Solution:(a) Harry’s number was 5041. (b) Tom’s number was 1081.Is there a different solution? Harry 5041, Tom 2116, 2116 being the only square with digit sum 10 among groups of three squares that share the same last two digits.

There are three triangular numbers with digit sum 10 that are in groups of three that share the same last two digits – 1711 with 2211-8911, 1540 with 3240-7140 and 1081 with 3081-7381. It seems that Tom’s 1081 is not unique in the way that is required.

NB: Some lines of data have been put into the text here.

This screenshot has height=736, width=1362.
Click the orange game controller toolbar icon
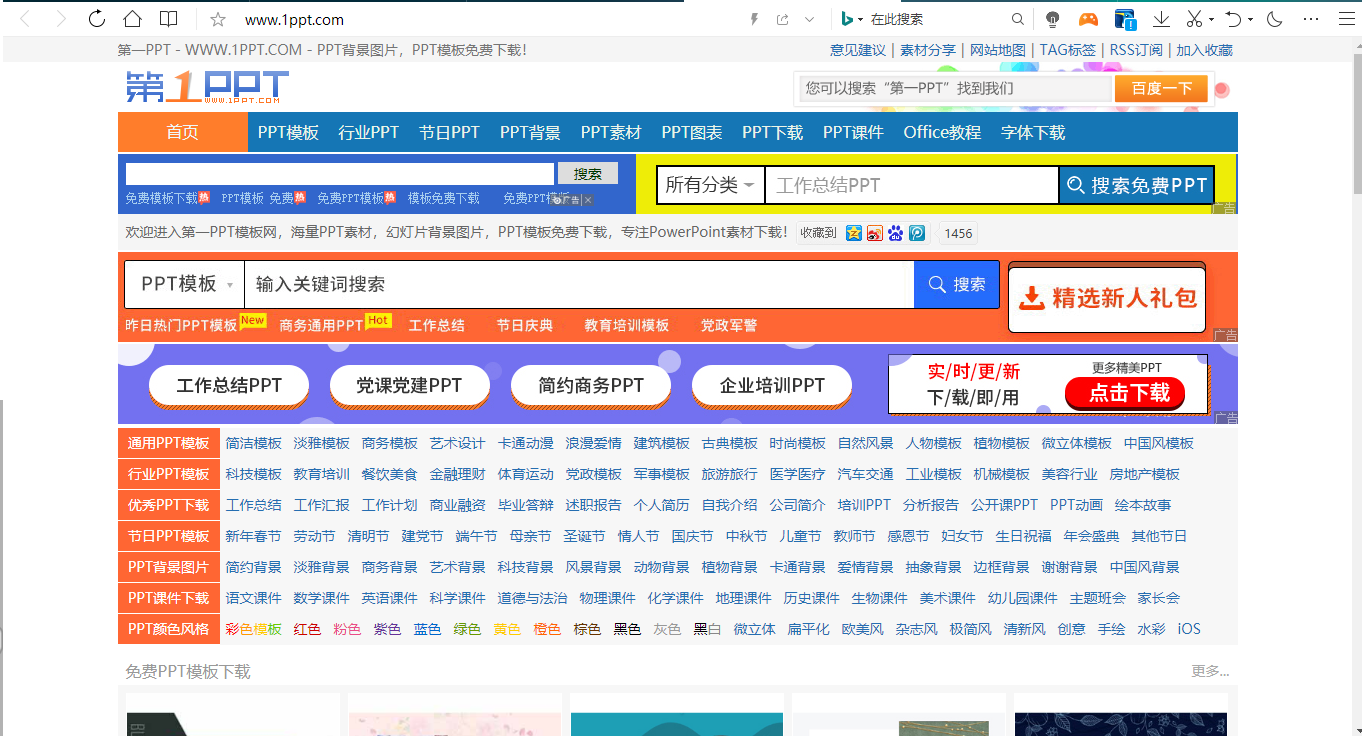tap(1088, 19)
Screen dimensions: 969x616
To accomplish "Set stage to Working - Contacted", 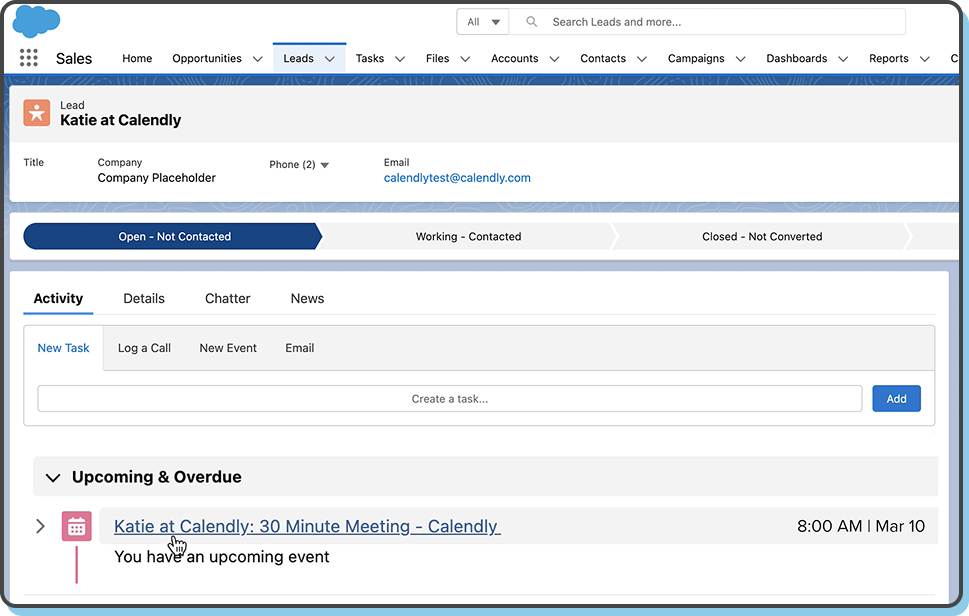I will click(468, 237).
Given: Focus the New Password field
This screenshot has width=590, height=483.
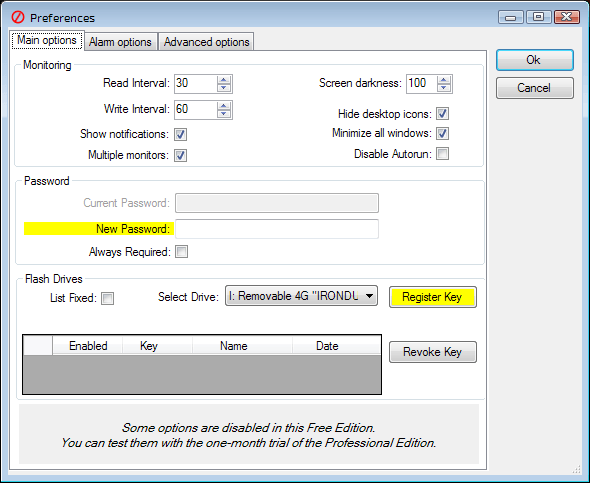Looking at the screenshot, I should [277, 229].
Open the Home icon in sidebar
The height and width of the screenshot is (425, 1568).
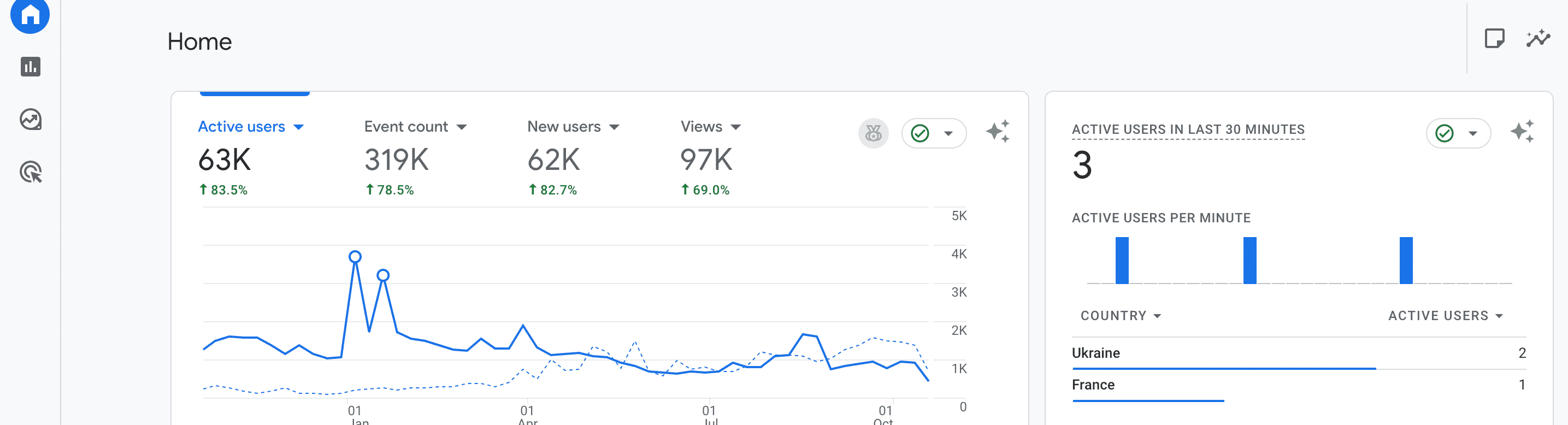pyautogui.click(x=30, y=15)
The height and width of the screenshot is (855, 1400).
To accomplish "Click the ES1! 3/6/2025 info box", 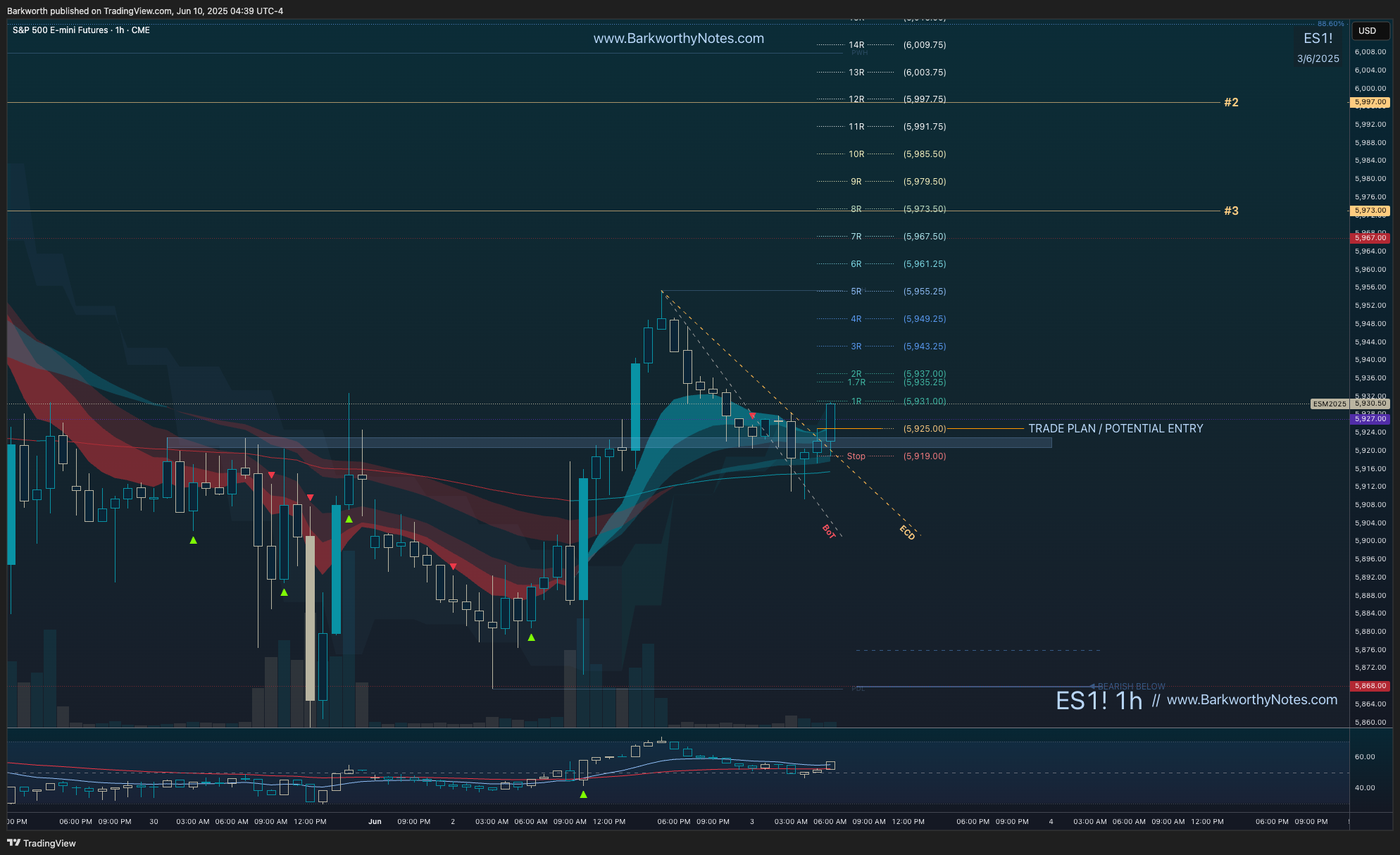I will [1318, 47].
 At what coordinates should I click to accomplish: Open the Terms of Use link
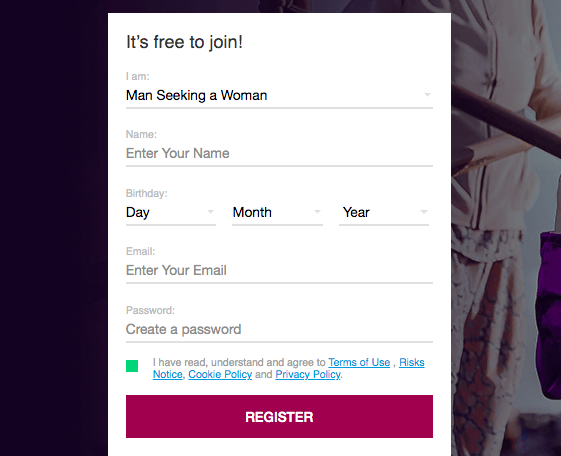(359, 362)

Tom might have said that his last two digits were 11 or 40 or 81 but, since we don’t know what he said, we cannot see a way to choose between them. On the other hand we can find a solution if we assume that Tom had said that his last two digits were 16.

Or have I got my arithmetic and/or logic wrong?

When were are looking groups of numbers that share the same last 2 digits we haven’t been told that the numbers share a digit sum. So we can’t use that information at that stage.

If we were told that Tom’s number ended in 16 then we can narrow it down to one of three squares (2116, 2916, 9216), but it could be one of four triangular numbers (2016, 3916, 6216, 9316). So Tom can’t have said his number ended in 16.

In fact Harry has to have a number ending in 41 (the only possibility that has two squares (5041, 6241) and two triangular numbers (3741, 6441)) and Tom has to have a number ending in 81 (the only possibility that has three squares (1681, 3481, 8281) and three triangular numbers (1081, 3081, 7381)).

The possible digits sums for Harry are 10 (5041), 13 (6241) and 15 (3741, 6441), and the possible digit sums for Tom are 10 (1081), 12 (3081), 16 (1681, 3481) and 19 (7381, 8281). So the common sum must be 10, and the actual numbers chosen follow.

Thanks so much for your trouble. Happy now.